Il y a trois ou quatre ans, Miriam Cendrars publiait une «bio» de son père chez Balland. Une œuvre intéressante mais qui laissa un peu sur leur faim les admirateurs d'un aventurier littéraire qui s'appliqua - toute sa vie durant - à brouiller les pistes, mêlant le vrai au faux, le vécu au fantasme, la réalité à la fiction.
Il faut avouer qu'avec sa tronche de boucanier, son bras amputé et ses appétances, Cendrars bouscule un peu la littérature - au moins la nôtre - plus accoutumée au style feutré des salons littéraires qu'aux coups de gueule des baroudeurs.
Cendrars est né à Chaux-de-Fonds (Suisse) le 1er septembre 1887. Il s'appelle alors Frédéric Sauser.
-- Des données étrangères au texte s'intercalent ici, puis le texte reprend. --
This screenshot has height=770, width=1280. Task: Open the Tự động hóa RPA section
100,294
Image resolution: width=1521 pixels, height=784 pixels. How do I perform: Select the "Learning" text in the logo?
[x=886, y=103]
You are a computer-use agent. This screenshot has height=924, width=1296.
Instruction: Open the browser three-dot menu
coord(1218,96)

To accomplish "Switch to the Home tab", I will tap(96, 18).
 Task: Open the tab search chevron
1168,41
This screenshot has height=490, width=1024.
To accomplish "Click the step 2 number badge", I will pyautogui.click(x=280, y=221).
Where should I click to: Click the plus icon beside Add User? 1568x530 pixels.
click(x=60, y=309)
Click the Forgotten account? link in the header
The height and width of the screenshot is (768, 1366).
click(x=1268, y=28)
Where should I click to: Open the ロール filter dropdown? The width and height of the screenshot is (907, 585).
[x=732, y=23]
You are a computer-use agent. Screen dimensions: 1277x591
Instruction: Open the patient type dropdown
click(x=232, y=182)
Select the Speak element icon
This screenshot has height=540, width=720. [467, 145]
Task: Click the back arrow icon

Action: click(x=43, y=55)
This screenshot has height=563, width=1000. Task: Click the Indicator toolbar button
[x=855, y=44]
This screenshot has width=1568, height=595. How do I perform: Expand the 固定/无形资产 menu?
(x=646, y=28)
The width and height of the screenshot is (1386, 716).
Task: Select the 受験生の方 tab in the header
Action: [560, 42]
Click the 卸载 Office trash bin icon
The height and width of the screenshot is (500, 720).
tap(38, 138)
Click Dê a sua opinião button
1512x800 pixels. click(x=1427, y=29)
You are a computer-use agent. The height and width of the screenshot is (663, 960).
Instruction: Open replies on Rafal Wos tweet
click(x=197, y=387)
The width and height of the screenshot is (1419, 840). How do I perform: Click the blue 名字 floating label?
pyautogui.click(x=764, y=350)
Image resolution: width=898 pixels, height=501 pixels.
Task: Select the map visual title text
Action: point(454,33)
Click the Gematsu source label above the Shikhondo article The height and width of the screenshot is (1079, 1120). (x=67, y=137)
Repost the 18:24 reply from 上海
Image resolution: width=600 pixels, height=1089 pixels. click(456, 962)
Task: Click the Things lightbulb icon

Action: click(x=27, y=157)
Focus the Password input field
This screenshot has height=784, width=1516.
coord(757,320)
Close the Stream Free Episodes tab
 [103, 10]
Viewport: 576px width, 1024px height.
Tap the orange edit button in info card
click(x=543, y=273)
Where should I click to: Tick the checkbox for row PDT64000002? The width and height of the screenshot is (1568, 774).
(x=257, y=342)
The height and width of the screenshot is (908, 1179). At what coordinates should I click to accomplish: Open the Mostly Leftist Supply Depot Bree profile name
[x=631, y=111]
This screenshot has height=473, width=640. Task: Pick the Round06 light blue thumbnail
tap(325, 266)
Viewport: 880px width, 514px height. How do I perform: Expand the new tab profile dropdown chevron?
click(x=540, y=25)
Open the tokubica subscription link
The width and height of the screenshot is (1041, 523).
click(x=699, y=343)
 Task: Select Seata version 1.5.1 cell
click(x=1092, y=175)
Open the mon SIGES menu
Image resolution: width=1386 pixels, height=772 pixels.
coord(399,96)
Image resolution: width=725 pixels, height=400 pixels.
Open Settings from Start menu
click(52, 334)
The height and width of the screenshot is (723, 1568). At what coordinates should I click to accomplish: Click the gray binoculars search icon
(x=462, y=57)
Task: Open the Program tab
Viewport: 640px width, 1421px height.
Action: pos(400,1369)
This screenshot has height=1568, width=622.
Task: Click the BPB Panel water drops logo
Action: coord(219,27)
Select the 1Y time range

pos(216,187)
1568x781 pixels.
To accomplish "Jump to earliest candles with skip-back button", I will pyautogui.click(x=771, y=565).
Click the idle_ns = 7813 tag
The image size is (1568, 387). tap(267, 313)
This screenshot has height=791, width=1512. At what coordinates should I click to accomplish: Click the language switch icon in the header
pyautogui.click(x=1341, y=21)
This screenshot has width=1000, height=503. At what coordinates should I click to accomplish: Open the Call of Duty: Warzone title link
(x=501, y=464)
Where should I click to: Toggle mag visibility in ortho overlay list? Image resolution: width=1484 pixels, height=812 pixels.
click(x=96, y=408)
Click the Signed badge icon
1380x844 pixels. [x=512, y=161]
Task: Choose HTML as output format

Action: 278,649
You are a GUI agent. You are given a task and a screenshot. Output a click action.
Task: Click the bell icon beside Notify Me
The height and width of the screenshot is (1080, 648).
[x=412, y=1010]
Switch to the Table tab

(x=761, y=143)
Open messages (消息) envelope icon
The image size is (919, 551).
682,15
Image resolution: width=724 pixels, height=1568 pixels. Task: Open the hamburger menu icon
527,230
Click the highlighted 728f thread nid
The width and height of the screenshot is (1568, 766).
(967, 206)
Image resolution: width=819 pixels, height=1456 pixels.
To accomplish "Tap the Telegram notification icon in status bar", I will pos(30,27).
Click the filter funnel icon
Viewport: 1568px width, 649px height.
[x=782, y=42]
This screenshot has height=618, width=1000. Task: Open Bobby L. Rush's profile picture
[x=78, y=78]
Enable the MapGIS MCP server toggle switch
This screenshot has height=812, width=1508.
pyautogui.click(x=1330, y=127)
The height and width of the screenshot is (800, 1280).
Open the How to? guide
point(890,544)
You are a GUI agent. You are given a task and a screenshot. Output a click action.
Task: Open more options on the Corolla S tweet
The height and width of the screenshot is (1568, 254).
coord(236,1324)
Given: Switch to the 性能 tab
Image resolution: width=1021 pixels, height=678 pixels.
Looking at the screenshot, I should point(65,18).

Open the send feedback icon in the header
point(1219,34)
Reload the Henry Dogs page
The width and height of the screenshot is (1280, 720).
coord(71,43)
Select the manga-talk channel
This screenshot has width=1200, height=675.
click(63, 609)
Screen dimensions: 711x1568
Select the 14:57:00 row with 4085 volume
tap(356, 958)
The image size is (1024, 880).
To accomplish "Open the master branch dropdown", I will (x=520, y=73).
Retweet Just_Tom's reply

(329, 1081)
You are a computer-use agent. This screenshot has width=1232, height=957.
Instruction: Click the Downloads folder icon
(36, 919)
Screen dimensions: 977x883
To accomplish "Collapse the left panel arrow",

Son père a des activités commerciales qui bourlinguent la famille de Naples à Alexandrie, de Salonique à Brindisi, en passant par Paris et Bâle.
En 1902, la famille Sauser se fixe plus ou moins à Neufchâtel. Le jeune Frédéric est inscrit à l'Ecole de Commerce. Mais il se fait plus remarquer par ses frasques (menées au rythme d'une moto qu'il conduit comme un fou) que par l'assiduité aux cours qu'il est supposé suivre.
Le grand amour
En 1904, il part pour la Russie. On lui a trouvé un vague emploi chez un joaillier-horloger de Saint-Petersbourg. Il y restera jusqu'en avril 1907. Participera-t-il à l'équipée sauvage du Transsibérien qui lui inspirera quelques-unes des plus belles pages de notre littérature ? « Qu'importe, dira-t-il un jour, puisque je vous l'ai fait prendre à tous ce Transsibérien. »
De retour en Suisse, il s'inscrit comme auditeur libre - à tous les sens du mot - à la faculté de philosophie de Berne. Il y remarquera surtout une superbe jeune fille polonaise : Fela Poznanka. Ce sera un amour à la Cendrars : fait de coups de cœur et de coups de tête, de passions et de dégoûts.
En 1909, Cendrars écrit son premier texte: La légende de Novgorod. Tirage: quatorze exemplaires ... Un an plus tard, à Bruxelles où il séjourne (il y fait l'acteur dans un théâtre et le jongleur dans un music-hall), il fait une lecture décisive: Le Latin mystique de Rémy de Gourmont.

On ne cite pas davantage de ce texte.